Conflit foncier à Thiénaba : Quatre personnes jugées après une plainte du maire Talla Diagne
Quatre habitants de Thiénaba, M. Thiam, A. Thiam, I. Fall et N. Seck, ont comparu devant le tribunal des flagrants délits de Thiès pour opposition à la confection de travaux autorisés par l’État, rassemblement illicite et destruction de bornes de délimitation.
Les prévenus ont été arrêtés par les éléments de la Direction de la surveillance et du contrôle de l’occupation du sol (DSCOS) avant d’être placés sous mandat de dépôt, à la suite d’une plainte déposée par le maire de Thiénaba, Talla Diagne.
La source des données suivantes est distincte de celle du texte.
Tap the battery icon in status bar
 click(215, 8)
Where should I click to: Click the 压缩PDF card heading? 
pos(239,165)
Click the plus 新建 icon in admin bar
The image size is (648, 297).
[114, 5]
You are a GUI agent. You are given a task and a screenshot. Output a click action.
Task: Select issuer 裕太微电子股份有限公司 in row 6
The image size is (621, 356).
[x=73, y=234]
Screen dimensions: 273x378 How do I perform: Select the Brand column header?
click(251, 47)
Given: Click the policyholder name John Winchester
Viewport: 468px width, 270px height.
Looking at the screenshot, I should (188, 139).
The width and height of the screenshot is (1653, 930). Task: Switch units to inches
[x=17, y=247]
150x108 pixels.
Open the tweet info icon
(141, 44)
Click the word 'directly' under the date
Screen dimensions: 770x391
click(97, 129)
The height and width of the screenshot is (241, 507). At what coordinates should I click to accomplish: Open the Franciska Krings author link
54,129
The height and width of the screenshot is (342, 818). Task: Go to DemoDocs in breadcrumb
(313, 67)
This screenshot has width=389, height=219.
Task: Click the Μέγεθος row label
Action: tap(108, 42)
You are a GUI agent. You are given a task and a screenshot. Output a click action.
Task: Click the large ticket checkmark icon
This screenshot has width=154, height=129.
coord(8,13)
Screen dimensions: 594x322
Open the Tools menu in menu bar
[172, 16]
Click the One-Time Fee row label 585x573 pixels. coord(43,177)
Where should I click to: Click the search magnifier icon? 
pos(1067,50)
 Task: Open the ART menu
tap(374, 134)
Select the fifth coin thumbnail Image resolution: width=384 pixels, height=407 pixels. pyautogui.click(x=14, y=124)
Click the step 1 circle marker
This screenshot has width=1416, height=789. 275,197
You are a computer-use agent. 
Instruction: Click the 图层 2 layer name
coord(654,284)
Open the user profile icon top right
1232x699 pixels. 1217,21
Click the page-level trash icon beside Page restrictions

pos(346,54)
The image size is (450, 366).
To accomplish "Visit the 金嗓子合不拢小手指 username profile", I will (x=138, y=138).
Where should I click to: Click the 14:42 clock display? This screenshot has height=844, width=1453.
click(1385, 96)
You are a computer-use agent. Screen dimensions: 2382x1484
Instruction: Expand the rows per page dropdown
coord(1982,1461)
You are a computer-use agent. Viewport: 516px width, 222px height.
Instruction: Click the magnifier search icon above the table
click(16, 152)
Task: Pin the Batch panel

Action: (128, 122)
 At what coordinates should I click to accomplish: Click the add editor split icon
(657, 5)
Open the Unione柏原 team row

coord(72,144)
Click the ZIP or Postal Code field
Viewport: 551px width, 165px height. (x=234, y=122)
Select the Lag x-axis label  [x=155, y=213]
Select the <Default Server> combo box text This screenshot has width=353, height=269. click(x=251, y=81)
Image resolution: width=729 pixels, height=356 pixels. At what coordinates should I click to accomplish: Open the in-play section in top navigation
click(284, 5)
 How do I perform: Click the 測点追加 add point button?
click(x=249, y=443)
À la barre, l’édile a expliqué que le projet de lotissement, autorisé par l’État depuis plusieurs années, fait l’objet d’une contestation persistante de la part des prévenus.
« J’ai porté plainte parce que j’ai un lotissement autorisé par l’État où des bornes avaient été installées, mais certaines personnes les ont enlevées », a déclaré le maire, précisant que le site concerné se trouve sur des champs du domaine national.
Selon lui, les mis en cause contestent surtout le choix du promoteur chargé du projet. « Ils disent que le lotissement est une bonne chose, mais qu’il ne devait pas être confié au promoteur que j’ai choisi », a-t-il soutenu, ajoutant qu’un membre de la commission domaniale les aurait aperçus sur les lieux au moment des faits.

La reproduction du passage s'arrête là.